When I was in my first year of university I didn't have money for a television. My parents offered to send me an extra one from home but I didn't see a need for it. Right around that time peer to peer downloading services were starting to pop up and so everyone in my dormitory had entire hard drives filled with television, music and movies. We basically had no need for television whatsoever, everything was at our fingertips and so we went to town with it. We would binge watch television and movies like The Matrix and Fight Club and hang around the dorm after class. I had this compulsive desire to consume every ounce of culture out there. I was hungry for all of it, even the bad stuff. When I didn't know what to watch or listen to I asked around.
This kind of compulsive media absorption continued throughout college and when I first decided to move to Japan, I had a new culture full of media to absorb. My first 2 years out of school went the same, I was immersed in media. I wanted to know all the Matrix's and Radioheads of Japan, the things in pop culture which still had substance. I was even happy to know about some of the more shallow aspects of the culture just to understand further. In some aspects it helped with my Japanese because it included books and manga as well and this desire kept me motivated to eventually read novels in Japanese. Most of the time, however, it was really about absorbing the story and the overall feeling of the media, especially for the television and film, and so I watched with subtitles rather than risk not knowing what was going on.
In order to stay in touch with my own home countries culture, I'd watch western dramas while writing down vocabulary lists. I'd write out grammar sentences in Japanese while finally watching that sixth season of the Sopranos that I missed when it had first aired on HBO. I would review the JLPT test vocabulary while watching Boardwalk Empire. As soon as I was caught up with the latest episode I'd move back to Japanese television and binge watch fooling myself that I was studying. I learned a thing here or there, but for the most part, I was just watching television.
I was addicted and I didn't realize it until years later. There was an element of escapism that motivated me but there was also this desire to be a master of culture, where I could recognize and understand the impact of anything and everything in pop culture. I am a bit of an anthropologist by nature, but I let this desire to KNOW turn into a compulsion and a lazy one at that, where digital media was preferred over written word.
This fit right into living in Japan and I never realized how serious of a problem it was. I thought it was great that the Japanese Billboard would be a fully new list every week, it made room for some more interesting genres to appear along side the crap. Japan is addicted to culture the same way I was and so it enabled me even after I had decided to dedicate myself to studying.
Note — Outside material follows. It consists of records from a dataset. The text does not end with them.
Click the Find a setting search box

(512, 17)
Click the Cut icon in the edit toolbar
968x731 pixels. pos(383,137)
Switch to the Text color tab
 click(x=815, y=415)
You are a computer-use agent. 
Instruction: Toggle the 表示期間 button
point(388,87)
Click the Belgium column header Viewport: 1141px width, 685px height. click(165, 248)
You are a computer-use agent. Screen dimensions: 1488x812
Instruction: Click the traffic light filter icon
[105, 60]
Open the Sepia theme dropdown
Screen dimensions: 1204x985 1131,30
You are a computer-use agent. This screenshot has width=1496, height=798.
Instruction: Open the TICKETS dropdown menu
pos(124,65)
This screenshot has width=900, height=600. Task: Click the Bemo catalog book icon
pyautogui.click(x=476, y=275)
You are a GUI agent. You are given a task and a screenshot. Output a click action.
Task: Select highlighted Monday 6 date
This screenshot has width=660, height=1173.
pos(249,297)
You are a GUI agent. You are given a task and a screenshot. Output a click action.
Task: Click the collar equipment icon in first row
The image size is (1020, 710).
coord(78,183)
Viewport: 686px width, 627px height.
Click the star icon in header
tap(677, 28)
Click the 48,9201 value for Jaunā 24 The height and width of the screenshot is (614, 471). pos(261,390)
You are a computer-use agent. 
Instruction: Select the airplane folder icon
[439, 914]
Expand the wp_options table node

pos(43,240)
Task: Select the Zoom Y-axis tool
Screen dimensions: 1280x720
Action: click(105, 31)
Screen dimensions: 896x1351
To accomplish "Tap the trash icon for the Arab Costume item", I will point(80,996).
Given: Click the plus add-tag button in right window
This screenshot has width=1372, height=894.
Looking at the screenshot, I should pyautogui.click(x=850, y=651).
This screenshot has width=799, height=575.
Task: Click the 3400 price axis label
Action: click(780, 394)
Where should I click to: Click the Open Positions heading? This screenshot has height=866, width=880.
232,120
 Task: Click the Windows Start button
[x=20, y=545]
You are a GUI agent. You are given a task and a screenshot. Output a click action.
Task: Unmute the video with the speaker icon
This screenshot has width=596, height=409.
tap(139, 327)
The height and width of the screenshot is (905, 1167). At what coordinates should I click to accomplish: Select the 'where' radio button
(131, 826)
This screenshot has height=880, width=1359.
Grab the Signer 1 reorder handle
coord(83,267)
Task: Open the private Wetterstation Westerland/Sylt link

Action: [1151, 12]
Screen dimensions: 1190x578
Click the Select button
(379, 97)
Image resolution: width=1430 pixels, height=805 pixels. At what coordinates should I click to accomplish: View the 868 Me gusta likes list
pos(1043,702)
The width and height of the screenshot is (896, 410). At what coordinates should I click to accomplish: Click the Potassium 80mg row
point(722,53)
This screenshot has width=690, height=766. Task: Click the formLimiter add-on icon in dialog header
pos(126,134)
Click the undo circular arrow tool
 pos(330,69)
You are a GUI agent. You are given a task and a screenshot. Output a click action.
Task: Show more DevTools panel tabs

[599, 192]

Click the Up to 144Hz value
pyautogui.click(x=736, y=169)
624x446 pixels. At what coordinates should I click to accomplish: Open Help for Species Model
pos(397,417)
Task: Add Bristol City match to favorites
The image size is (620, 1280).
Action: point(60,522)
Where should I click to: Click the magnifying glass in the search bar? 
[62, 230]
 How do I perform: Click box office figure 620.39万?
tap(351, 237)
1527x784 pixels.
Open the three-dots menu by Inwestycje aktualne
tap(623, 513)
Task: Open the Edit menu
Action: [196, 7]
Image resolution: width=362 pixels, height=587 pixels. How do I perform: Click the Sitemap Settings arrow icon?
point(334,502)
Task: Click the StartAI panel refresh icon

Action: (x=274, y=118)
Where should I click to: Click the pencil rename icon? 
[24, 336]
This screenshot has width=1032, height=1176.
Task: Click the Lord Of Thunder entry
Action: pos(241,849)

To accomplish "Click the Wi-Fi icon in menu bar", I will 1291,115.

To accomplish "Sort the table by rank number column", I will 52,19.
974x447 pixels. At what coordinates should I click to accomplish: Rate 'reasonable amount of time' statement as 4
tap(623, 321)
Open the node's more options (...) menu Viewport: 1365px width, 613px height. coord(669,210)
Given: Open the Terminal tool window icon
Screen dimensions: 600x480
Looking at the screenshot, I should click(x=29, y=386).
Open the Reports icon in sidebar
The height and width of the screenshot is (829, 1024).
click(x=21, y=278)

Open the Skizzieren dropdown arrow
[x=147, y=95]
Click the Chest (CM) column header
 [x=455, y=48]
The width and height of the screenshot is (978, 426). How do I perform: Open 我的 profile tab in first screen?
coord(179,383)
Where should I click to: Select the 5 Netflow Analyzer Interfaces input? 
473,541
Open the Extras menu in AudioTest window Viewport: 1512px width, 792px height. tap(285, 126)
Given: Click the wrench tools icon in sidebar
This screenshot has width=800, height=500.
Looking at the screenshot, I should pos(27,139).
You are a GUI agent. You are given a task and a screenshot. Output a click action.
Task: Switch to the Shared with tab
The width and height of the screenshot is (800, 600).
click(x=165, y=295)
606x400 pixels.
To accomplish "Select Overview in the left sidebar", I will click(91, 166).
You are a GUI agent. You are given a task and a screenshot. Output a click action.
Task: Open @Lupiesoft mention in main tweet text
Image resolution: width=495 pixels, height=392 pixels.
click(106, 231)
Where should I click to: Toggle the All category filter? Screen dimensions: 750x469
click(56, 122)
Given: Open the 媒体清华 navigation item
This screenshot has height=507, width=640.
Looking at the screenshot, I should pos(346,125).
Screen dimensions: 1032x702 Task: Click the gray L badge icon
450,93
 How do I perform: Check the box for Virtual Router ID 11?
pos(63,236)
It surely slowed down my progress more than I could possibly imagine.
When I finally became passionate about living in the moment about 5 years ago, I was able to tear myself away from the screen. I realized just how much of my time and energy had been sucked from my life. Since then everything has changed. I feel much more at peace and I've made much more progress building the life I desire, but there are other aspects of living in society that have become complicated. I will talk more about the change in part 2.
I think media addiction it's quite a common and yet basically unidentified problem in our culture. We tend to just think of regular media consumption as a normal part of our lives while we are doing it because so many other people are doing it and everyone seems to know so much about what comes out. When we try to stop we realize how much of an addiction it really is. "What do I do?" Or maybe we know some other things we can do but none sound as easy and pleasing as watching another episode. We know how to binge! If we binge drink, don't people say we have a drinking problem? Is it any different with media?
Has anyone else been addicted to media consumption? How so?